Gatty Lecture: Claiming Karen as National Identity: Transnational Experiences of Karen Baptists in Nineteenth-Century America and British Burma
Thursday, October 20, 2022 12:30pm
About this Event
640 Stewart Ave, Ithaca, NY 14850, USA
https://einaudi.cornell.edu/programs/southeast-asia-program/academics/gatty-lecture-seriesHitomi Fujimura
Visiting Postdoctoral Fellow at York Centre for Asian Research, York University in Toronto
In this talk, Hitomi will lecture on how the Karen Baptists who later established the KNA nurtured the idea of claiming national identity through multi-layered settings. The analysis entails a broader, transnational perspective because their life was as mobile as they lived in foreign lands. Studying in Upstate New York and Chicago in the 1860s and 70s, Karen Baptist students, facing Americans’ image of exotic Asia and racial discrimination, learned to identify as natives of Burma in Asia. This talk will argue that when Karen Baptist intellectuals began the political self-representation in British Burma, they claimed the Karen nation not merely as an ethnic assertion. They mainly aimed to appeal to the colonial government as an indigenous nation of British Burma, distinct from the majority Burmans, while their ethnic-identity project was a total failure with their fellow Karen-speaking population. In contextualizing the Karen case, usually labelled as pro-British, with the firm, monolithic ethnic sentiment, Hitomi will bring the historicity of claiming national identity into the discussion.
━━━
PARTS OF THE EXERCISE:
- 1) List every city named in the Gatty Lecture announcement.
- 2) Extend the Gatty Lecture announcement with a few more sentences that pick up after its final sentence.

COLLECTED MATERIAL:
━━━
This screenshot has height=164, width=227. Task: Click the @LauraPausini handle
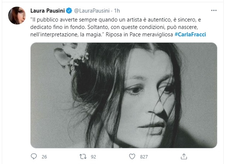92,11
━━━
RESPONSES TO THE TASKS:
- 1) Ithaca, Toronto, Chicago

- 2)
Hitomi Fujimura is Visiting Postdoctoral Fellow at York Centre for Asian Research, York University in Toronto. Having conducted
long-term fieldwork (2014-2016) and multiple short-term research trips in Myanmar, she completed her Ph.D. at Sophia University, Tokyo, Japan, in 2019. Her dissertation on the Karen Baptist history in the Nineteenth century examines a wide range of Sgaw Karen historical documents, oft-overlooked primary sources in historical studies of Myanmar, and reconsiders the lives and experiences of Karen Baptists, covering from the initial mass conversion in the 1830s and 40s to the political activities of the Karen National Association (KNA), the first
ethnic organization of the country, in the 1880s. Her articles have appeared in several Journals and books in Japanese and English,
including the Journal of Burma Studies and Journal of Southeast Asian Studies (upcoming).
Co-sponsored by the Religious Studies Program.
This Gatty lecture will take place in person at the Kahin Center, but people are also welcome to join us on Zoom.
Lunch will be served.
For questions, please contact seapgatty@cornell.edu.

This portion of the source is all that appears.